Thanks to JB, I have been looking for the German description and found it: 

_Flachmandoline mit Boden und Zargen. Angesetzter Hals, angeschäfteter Wirbelkasten. Griffbrett mit 17 eingeschlagenen Messingbünden. 3 Griffbrett-Markierungen Perlmutt. Insgesamt 20 Saiten, 4-chörig angeordnet_

My attempt at translation goes like this:
Flat top mandolin with back and sides, bolted neck, scarfed headstock, fretboard with 17 fixed brass frets. 3 fretboard markers MOP. overall 20 strings in courses of 4 each.

This confirms several of our theories:
- JB's about there being 5 courses,
- mine about the automatic translation: the German word _Bund_ describes both an organisation of people (federation) and a fret (in medieval times, frets were gut strings *bound* around the neck, and the members of a federation are *bound* by a contract), that's how the algorithm got confused; how it arrived on "reeds" remains a mystery.

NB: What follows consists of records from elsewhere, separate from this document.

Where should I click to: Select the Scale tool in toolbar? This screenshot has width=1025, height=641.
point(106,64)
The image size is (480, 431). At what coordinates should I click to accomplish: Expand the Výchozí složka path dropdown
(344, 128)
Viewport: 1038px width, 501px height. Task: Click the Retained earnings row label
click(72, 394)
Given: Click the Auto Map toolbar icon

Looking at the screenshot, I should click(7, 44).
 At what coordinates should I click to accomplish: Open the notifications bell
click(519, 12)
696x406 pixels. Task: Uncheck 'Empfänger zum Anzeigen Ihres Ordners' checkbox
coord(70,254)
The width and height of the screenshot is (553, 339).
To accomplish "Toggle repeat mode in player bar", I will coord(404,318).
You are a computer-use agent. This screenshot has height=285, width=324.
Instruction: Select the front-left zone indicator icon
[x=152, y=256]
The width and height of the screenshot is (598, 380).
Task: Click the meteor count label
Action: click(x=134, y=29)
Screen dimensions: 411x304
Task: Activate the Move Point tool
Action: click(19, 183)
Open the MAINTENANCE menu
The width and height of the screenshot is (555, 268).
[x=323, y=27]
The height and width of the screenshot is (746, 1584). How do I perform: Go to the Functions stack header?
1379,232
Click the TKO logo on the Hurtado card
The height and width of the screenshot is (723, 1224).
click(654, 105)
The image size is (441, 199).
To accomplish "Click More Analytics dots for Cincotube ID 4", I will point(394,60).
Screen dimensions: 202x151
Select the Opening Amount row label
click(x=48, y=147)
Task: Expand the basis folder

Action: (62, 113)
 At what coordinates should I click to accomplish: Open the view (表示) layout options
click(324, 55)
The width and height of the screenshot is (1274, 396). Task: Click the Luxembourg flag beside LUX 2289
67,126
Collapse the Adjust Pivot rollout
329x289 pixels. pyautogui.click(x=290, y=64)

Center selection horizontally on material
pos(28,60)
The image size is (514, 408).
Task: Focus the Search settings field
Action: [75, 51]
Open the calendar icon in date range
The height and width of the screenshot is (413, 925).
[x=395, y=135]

Those who wonder about playability might consider widening their fingertips with a hammer  :Grin:

----------

journeybear

----------


## Jim Garber

Great work, Bertram! I could not find that mandrioliolia (is that a good name for it?) on the museum site. I have to ask Christian where he found it.

----------


## world_of_mandolins

> Great work, Bertram! I could not find that mandrioliolia (is that a good name for it?) on the museum site. I have to ask Christian where he found it.


http://www.mimo-db.eu/MIMO/infodoc/g..._ULEI_M0004311


*Explore Europe's cultural collections*

----------


## brunello97

Interesting description of the instrument.  But is it perlmutt or Klobrillemutt?  Hard to tell from the photo  :Wink: 

Mick

----------


## Marty Jacobson

I keep coming back to this really strange intrument. Looks like the peghead has one set of 12-string guitar tuners with a set of mandolin tuners on top of that.

I have toyed with the idea of building a cittern with some sympathetic strings that might end up with 20 strings total, but 20 plucked strings is a little crazy.

What does this phrase  "Wanderglück Mandoline" mean... ? A backpacking mandolin? Bushwhacking mandolin? Hiking Luck mandolin? Just curious. From the Web site it looks like that's how it was identified on the instrument's label.

----------


## Marty Jacobson

Oh, maybe the "wandergluck" is the scene on the front?

----------


## Bertram Henze

> What does this phrase  "Wanderglück Mandoline" mean... ? A backpacking mandolin? Bushwhacking mandolin? Hiking Luck mandolin? Just curious. From the Web site it looks like that's how it was identified on the instrument's label.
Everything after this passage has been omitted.